The first two load types are valid for the ideal rod. The actual rod may have a center line with initial curvature due to production. And due to the assembly, the eccentrically acting load. It is often not possible to prevent such deviations (imperfections) even though these deviations are often very small, it is advisable to include them in the strength assessment using the third and fourth types.

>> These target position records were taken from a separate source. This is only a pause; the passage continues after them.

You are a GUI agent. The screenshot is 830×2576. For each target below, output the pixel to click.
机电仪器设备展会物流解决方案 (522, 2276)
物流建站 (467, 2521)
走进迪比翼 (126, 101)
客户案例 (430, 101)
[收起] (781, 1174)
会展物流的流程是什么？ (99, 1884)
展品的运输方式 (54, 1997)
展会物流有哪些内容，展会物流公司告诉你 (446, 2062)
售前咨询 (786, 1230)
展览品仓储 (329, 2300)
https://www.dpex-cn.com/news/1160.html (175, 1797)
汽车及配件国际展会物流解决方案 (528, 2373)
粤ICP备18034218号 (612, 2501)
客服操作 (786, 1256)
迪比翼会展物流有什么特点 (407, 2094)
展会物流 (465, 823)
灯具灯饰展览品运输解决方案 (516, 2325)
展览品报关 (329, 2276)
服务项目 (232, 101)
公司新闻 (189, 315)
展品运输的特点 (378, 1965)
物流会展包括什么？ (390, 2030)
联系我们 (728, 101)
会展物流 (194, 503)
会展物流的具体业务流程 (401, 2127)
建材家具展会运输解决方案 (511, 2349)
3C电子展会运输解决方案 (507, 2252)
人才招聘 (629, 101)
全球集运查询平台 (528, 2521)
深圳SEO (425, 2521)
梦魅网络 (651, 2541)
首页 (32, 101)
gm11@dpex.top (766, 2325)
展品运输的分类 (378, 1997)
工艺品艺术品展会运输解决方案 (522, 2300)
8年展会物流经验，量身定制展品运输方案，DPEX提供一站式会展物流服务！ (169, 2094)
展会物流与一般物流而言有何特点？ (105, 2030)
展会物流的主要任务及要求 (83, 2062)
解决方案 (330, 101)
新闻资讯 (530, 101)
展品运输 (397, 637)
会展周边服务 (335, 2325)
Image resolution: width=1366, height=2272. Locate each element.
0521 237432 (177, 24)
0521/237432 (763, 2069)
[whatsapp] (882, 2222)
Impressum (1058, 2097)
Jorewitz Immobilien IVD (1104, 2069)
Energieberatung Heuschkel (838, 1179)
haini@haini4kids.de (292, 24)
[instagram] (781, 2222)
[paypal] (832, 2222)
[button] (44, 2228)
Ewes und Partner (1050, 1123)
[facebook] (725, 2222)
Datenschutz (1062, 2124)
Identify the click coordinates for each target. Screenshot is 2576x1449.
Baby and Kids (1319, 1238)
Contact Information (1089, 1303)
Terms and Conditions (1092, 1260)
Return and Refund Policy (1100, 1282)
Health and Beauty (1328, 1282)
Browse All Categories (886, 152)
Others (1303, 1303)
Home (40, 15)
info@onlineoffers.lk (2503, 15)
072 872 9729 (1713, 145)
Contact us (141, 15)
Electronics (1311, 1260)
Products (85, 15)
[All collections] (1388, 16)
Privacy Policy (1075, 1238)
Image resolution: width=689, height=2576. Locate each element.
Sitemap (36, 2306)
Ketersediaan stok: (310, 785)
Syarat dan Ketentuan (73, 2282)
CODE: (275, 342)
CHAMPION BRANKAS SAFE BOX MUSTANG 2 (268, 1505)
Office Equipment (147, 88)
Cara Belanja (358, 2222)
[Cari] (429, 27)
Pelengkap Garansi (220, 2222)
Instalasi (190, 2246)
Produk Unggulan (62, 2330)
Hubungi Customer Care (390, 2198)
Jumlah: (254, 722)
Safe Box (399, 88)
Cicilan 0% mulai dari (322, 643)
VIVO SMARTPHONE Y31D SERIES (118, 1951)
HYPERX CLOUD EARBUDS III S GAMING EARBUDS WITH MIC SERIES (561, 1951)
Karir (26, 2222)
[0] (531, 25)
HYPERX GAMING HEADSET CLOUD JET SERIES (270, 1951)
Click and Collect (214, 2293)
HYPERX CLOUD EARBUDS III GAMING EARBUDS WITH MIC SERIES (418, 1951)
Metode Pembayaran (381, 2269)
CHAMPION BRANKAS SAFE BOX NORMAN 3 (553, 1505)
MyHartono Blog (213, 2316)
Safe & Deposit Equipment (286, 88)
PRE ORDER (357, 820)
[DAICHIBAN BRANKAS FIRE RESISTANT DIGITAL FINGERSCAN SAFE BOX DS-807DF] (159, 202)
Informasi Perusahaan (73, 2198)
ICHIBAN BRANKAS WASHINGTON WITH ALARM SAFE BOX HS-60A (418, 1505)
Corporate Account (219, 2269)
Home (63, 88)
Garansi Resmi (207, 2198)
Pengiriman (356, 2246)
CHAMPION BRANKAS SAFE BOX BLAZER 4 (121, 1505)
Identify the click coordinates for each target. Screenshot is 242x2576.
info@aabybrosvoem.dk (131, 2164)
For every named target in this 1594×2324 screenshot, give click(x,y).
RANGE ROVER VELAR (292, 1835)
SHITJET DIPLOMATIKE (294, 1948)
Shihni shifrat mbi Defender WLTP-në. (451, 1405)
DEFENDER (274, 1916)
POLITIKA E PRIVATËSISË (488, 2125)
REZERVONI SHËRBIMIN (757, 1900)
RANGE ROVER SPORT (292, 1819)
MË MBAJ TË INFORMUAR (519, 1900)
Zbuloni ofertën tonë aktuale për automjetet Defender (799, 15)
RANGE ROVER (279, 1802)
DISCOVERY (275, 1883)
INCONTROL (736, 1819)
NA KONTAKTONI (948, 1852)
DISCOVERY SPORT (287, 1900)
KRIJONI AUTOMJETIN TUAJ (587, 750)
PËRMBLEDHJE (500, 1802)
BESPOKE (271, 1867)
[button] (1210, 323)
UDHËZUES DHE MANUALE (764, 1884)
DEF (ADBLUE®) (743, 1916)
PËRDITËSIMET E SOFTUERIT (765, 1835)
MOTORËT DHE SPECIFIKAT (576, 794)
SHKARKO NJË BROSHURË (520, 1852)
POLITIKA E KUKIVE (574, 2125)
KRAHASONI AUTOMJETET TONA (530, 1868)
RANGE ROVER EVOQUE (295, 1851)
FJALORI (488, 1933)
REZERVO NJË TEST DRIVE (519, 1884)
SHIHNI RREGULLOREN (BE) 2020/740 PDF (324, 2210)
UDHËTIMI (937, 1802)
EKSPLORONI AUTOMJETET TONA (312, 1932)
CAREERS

Maximal (critical) force for truts or short columns with eccentric loading:

$\cfrac{F_{max}}{S}$ $=R_{p0.2/T}/\left[1+\cfrac{ec}{i^2}\right]$

applies under the following conditions:
$\cfrac{L\cdotβ}{i}\le0.282\sqrt{\cfrac{ES}{F}}$

$\cfrac{F_{max}}{S_F}\cdot C_c\geq F$

where:
$F_{max}$ maximal (critical) force for truts or short columns with eccentric loading $\mathrm{N}$
$S$ profile area $\mathrm{mm^2}$
$R_{p0.2/T}$ the minimum yield strength $\mathrm{MPa}$
$e$ eccentricity $\mathrm{mm}$
$c$ extreme fiber distance $\mathrm{mm}$
$i$ gyration radius $\mathrm{mm}$
$L$ strut length $\mathrm{mm}$
$β$ koeficient for buckling $\mathrm{ }$
$E$ Young's modulus $\mathrm{MPa}$
$F$ axial force $\mathrm{N}$
$S_F$ safety factor $\mathrm{ }$
$C_c$ coefficient according to load $\mathrm{ }$

Maximal (critical) force for columns with eccentric loading:

$\cfrac{F_{max}}{S}$ $=R_{p0.2/T}/\left[1+\cfrac{ec}{i^2}\sec\left(\cfrac{L\cdotβ}{2i}\sqrt{\cfrac{F_{max}}{ES}}\right)\right]$

applies under the following conditions:
$\cfrac{L\cdotβ}{i}>0.282\sqrt{\cfrac{ES}{F}}$

$\cfrac{F_{max}}{S_F}\cdot C_c\geq F$

where:
$F_{max}$ maximal (critical) force for columns with eccentric loading $\mathrm{N}$
$S$ profile area $\mathrm{mm^2}$
$R_{p0.2/T}$ the minimum yield strength $\mathrm{MPa}$
$e$ eccentricity $\mathrm{mm}$
$c$ extreme fiber distance $\mathrm{mm}$
$i$ gyration radius $\mathrm{mm}$
$L$ strut length $\mathrm{mm}$
$β$ koeficient for buckling $\mathrm{ }$
$E$ Young's modulus $\mathrm{MPa}$
$F$ axial force $\mathrm{N}$
$S_F$ safety factor $\mathrm{ }$
$C_c$ coefficient according to load $\mathrm{ }$

Coefficient according to load:

load $\mathrm{}$
Static load 1
Unidirectional load, non-impact load 0.8
Unidirectional load, with a small impact load 0.7
Unidirectional load, with a big impact load 0.6
Alternating load, with a small impact load 0.45
Alternating load, with a big impact load 0.25

Literature:
- Joseph E. Shigley, Charles R. Mischke, Richard G. Budynas: Konstruování strojních součástí 2010.